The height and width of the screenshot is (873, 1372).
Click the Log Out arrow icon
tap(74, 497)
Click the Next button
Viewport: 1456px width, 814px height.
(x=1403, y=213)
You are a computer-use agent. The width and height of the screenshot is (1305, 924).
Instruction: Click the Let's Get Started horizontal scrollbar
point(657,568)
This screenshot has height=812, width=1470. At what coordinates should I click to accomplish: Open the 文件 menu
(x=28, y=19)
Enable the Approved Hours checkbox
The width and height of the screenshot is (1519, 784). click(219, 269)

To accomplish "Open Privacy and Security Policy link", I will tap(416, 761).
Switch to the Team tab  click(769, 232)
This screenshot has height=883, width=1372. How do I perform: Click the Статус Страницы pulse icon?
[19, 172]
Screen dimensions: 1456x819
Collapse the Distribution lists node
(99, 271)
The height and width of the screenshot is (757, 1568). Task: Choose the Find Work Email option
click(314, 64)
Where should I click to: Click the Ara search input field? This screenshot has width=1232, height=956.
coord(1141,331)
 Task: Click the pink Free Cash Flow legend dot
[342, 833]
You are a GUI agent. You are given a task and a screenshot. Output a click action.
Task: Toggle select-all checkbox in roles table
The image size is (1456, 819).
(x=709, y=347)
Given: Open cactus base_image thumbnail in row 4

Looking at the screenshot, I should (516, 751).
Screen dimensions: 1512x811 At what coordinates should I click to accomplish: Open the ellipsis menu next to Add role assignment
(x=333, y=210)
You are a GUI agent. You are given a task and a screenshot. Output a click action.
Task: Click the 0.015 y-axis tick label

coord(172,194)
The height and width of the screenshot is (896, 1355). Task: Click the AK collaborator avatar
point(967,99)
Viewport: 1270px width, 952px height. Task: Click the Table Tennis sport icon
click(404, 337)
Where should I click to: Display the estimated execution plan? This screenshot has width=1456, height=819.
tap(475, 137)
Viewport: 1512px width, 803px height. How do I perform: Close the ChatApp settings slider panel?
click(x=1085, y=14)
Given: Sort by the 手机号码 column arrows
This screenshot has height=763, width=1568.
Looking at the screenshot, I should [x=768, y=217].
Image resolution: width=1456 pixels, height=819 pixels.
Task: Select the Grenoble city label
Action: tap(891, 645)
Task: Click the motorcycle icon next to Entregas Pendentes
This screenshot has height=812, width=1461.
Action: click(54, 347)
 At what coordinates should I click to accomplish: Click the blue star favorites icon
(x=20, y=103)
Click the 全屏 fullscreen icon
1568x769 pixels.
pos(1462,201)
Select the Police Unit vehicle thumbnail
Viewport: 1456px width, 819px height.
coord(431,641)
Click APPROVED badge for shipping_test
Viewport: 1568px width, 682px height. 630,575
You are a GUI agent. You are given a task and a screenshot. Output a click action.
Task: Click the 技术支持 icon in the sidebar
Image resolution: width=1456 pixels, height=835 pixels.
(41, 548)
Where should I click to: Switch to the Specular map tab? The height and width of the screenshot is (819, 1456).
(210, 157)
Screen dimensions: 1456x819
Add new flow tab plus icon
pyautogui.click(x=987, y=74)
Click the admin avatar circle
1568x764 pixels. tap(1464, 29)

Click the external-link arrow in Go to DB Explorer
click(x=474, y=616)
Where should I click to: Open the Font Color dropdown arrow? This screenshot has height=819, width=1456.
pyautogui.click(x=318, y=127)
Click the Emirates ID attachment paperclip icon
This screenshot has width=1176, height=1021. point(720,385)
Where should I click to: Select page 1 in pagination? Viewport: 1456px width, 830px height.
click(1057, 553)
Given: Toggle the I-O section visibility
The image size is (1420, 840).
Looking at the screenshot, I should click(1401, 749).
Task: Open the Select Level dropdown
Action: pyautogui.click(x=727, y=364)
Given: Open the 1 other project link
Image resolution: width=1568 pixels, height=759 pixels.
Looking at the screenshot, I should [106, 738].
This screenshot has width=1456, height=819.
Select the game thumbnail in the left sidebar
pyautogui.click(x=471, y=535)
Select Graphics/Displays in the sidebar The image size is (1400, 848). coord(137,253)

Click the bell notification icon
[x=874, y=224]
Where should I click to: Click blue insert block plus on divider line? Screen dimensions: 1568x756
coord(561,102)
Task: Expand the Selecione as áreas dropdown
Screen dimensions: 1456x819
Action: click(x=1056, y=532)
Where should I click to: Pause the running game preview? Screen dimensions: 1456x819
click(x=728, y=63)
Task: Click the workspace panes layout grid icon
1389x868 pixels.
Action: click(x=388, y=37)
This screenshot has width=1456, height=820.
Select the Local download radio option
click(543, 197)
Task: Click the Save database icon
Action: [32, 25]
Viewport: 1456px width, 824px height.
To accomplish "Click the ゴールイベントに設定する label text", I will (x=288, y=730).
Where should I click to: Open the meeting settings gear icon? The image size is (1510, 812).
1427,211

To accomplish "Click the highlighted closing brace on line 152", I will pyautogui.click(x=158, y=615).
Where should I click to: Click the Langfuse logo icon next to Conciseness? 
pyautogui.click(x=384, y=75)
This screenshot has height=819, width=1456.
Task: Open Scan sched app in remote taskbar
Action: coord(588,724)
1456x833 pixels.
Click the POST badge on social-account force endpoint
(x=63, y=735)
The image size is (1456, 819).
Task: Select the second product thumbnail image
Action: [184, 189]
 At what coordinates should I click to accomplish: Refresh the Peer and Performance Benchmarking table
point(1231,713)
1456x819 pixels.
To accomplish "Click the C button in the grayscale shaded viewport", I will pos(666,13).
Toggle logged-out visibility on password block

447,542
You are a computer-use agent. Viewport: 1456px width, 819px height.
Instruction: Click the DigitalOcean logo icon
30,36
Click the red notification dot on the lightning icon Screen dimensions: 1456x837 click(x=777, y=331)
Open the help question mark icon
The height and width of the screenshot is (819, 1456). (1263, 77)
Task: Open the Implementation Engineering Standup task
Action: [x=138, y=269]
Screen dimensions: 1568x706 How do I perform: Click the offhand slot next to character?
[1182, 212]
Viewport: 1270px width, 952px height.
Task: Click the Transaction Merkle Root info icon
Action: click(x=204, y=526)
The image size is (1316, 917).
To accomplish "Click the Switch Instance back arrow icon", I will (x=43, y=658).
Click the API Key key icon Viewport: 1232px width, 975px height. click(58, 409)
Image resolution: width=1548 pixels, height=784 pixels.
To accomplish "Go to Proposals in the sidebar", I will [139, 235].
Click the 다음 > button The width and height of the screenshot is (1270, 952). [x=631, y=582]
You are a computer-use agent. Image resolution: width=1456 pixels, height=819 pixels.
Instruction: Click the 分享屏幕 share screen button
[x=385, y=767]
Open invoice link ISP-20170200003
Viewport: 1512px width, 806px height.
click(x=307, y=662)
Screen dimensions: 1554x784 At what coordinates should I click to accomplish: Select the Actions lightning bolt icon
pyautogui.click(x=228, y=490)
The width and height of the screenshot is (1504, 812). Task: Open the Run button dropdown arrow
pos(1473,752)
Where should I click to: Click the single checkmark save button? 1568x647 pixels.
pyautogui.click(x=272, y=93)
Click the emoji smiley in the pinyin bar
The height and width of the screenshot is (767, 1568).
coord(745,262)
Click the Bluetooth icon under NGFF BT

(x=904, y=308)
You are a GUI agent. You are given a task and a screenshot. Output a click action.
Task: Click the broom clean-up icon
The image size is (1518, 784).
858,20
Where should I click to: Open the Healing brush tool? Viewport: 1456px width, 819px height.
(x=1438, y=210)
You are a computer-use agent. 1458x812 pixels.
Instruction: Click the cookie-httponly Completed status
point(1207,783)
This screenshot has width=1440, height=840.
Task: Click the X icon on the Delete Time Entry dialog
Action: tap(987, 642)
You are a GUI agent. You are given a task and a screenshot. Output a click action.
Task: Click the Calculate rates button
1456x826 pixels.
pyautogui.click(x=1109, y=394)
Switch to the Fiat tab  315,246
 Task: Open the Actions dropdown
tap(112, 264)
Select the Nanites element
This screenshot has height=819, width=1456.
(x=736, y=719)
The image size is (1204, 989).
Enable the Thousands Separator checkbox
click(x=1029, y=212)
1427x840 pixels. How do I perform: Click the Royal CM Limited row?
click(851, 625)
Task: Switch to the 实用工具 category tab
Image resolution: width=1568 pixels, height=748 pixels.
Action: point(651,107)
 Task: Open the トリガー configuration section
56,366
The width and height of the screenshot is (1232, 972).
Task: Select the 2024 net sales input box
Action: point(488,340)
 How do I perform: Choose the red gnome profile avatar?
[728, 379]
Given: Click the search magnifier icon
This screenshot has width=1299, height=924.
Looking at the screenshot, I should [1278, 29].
+--
**Work to complete**
Return every line from the entries that holds the string "computer".

**Solution for this problem**
You are a computer-use agent. The width and height of the screenshot is (1305, 924).
You are a computer-use agent. Viewport: 1456px width, 819px height.
You are a computer-use agent. Image resolution: width=1456 pixels, height=819 pixels.
You are a computer-use agent. 1458x812 pixels.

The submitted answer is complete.